What this task involves: For each entry below, write an exact copy and leave out the images.
.....
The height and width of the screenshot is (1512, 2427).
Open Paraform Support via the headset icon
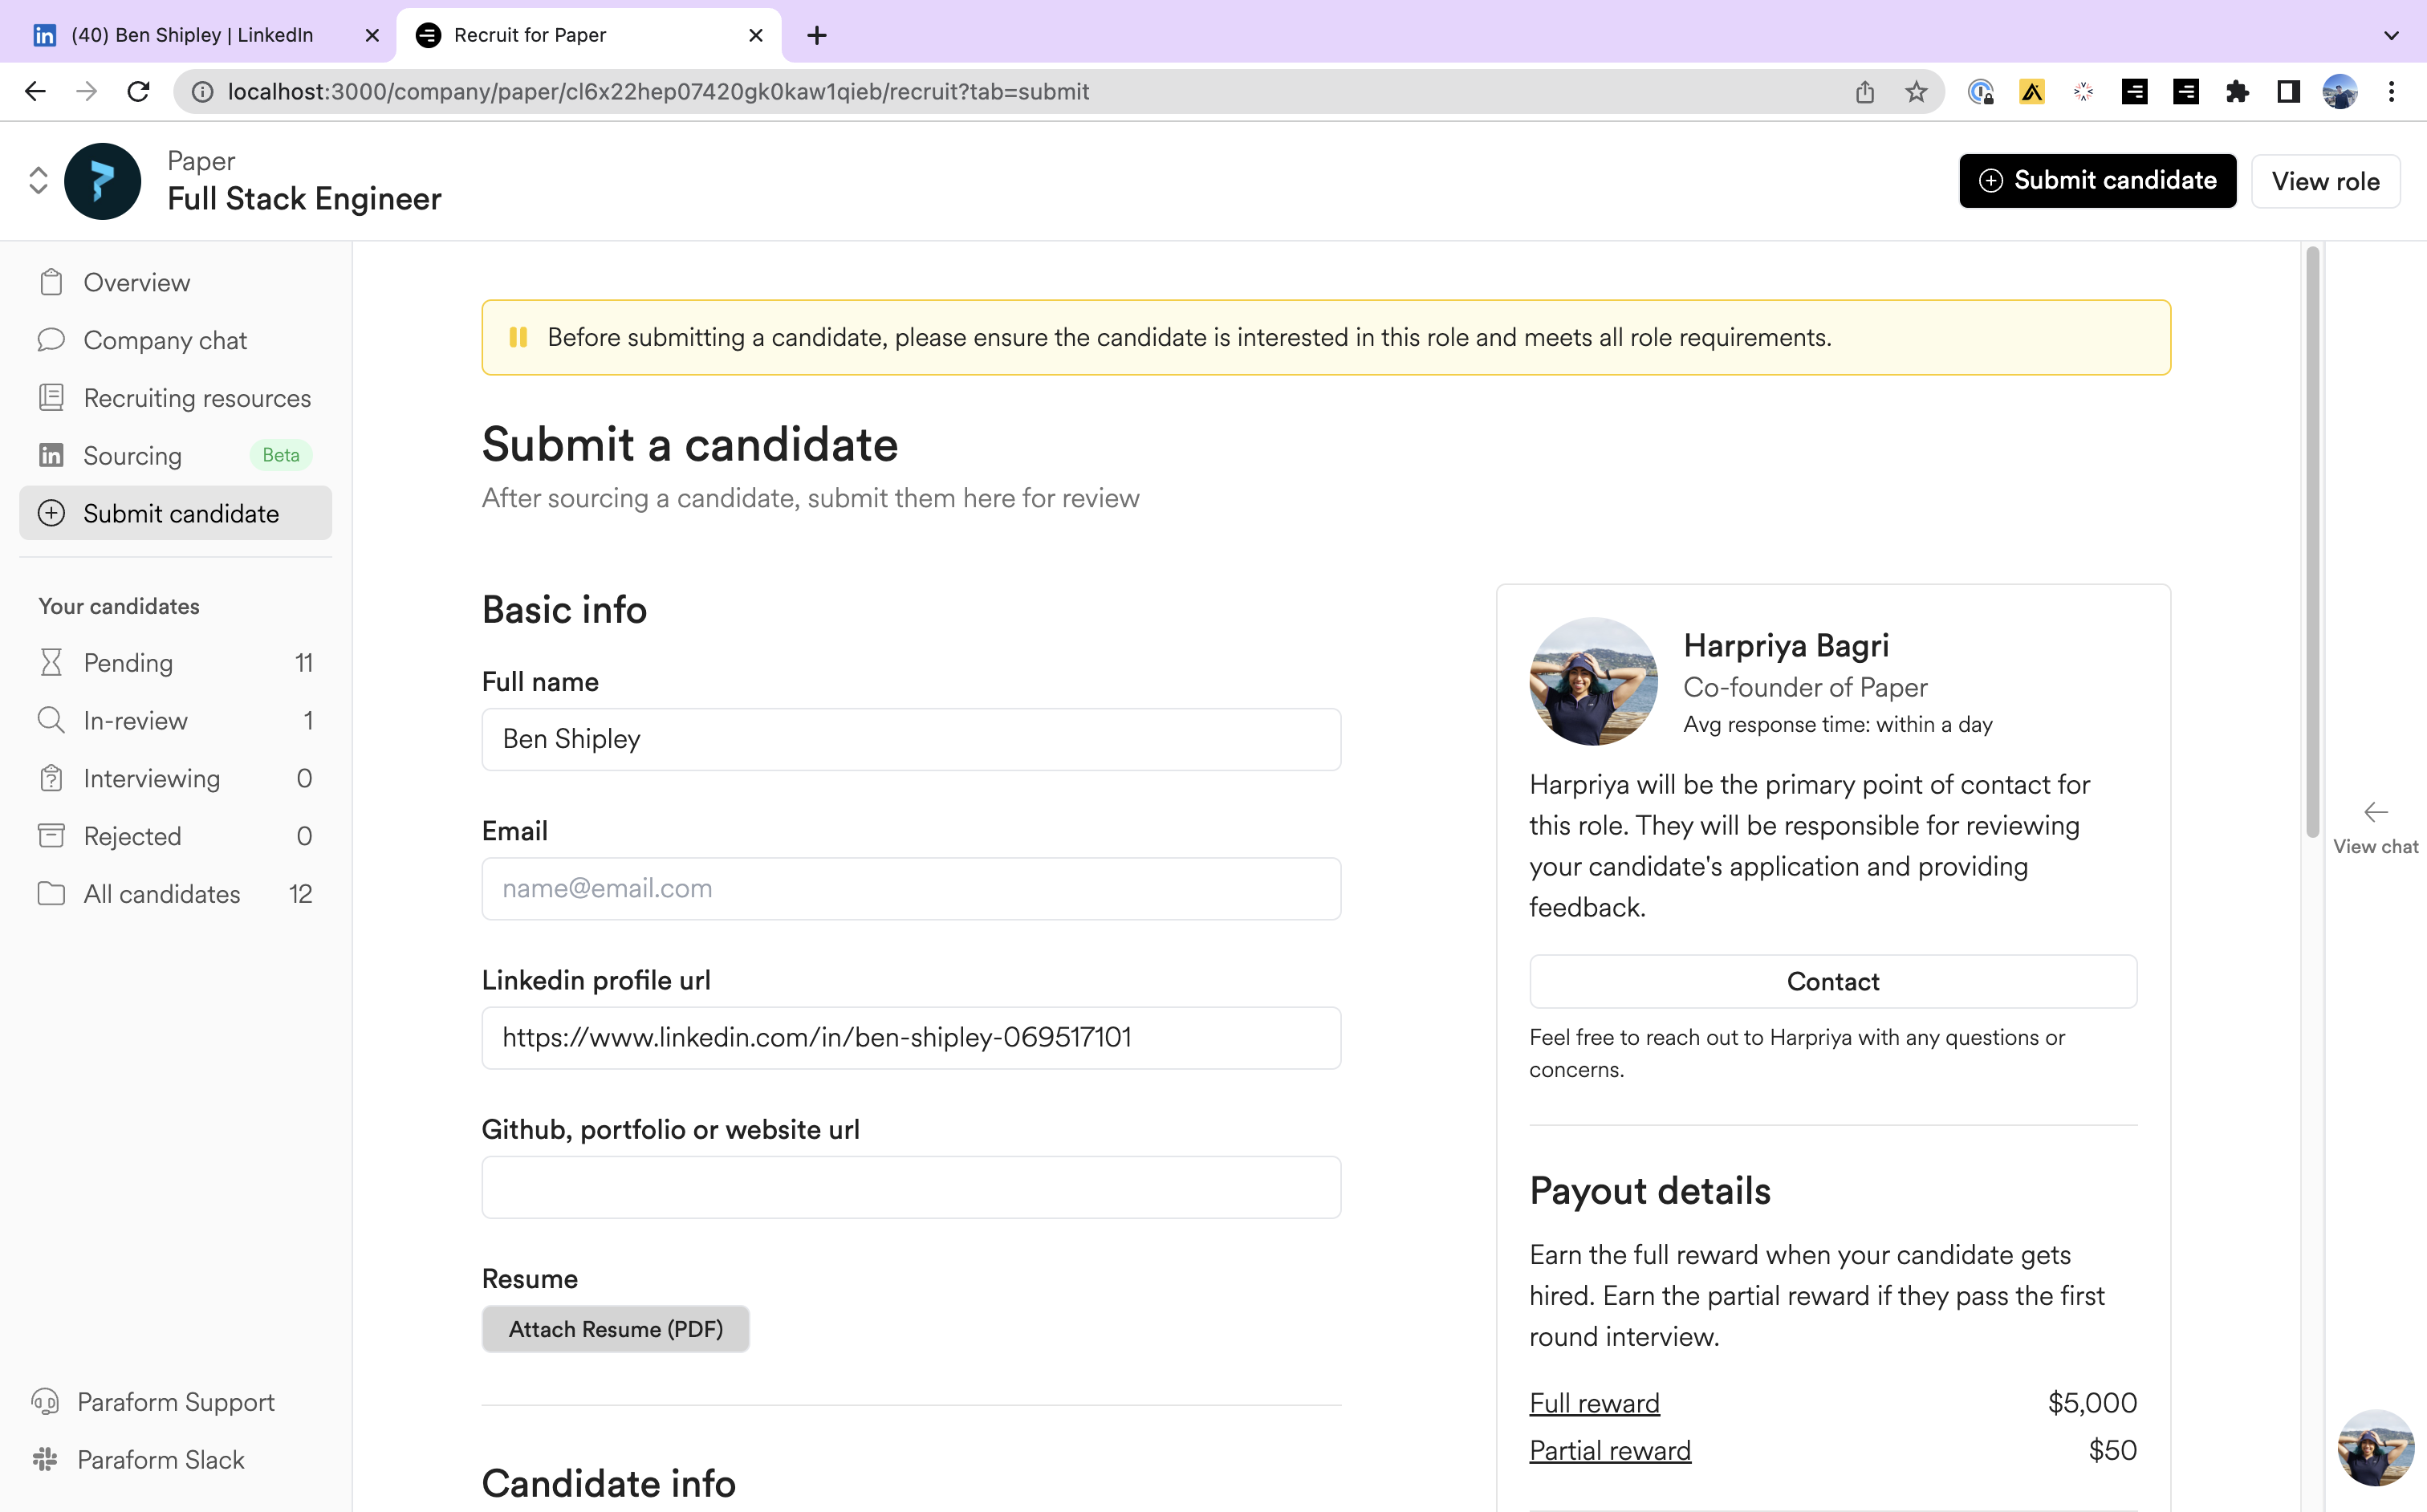45,1401
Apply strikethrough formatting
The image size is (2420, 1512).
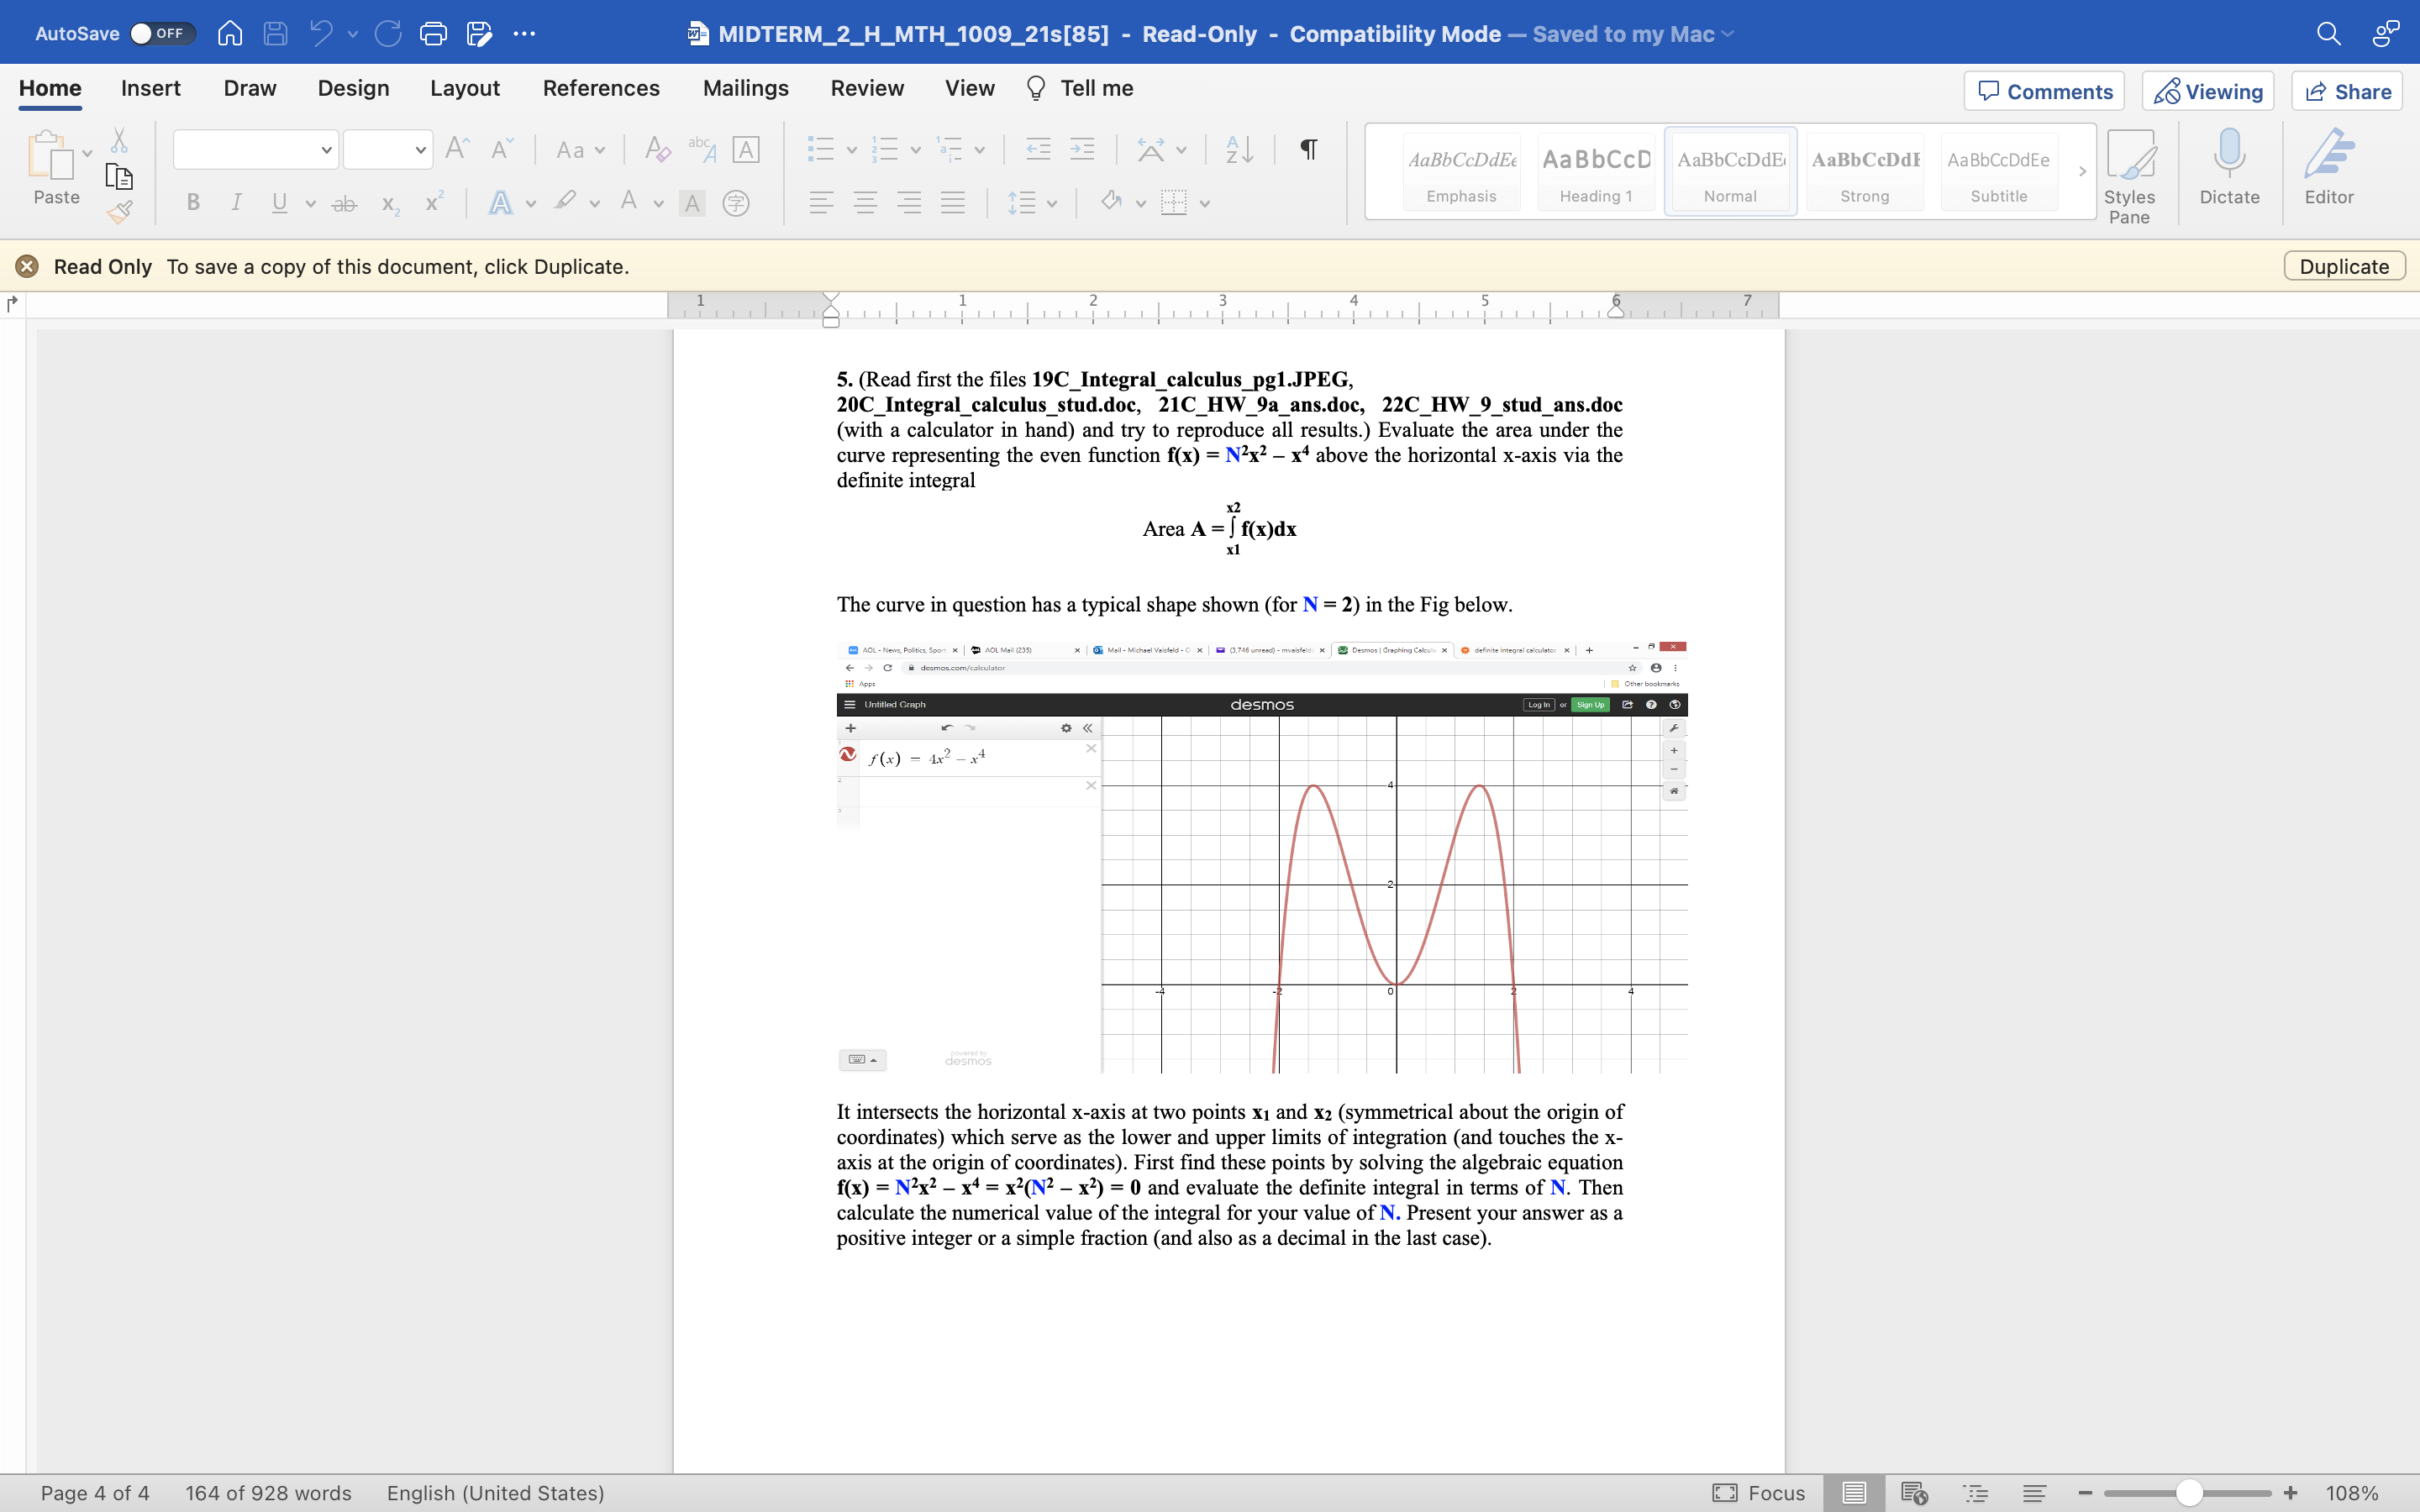(x=344, y=203)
.....
Response to the exercise:
The height and width of the screenshot is (1512, 2427).
Open Paraform Support via the headset icon
45,1401
Apply strikethrough formatting
The image size is (2420, 1512).
(x=344, y=203)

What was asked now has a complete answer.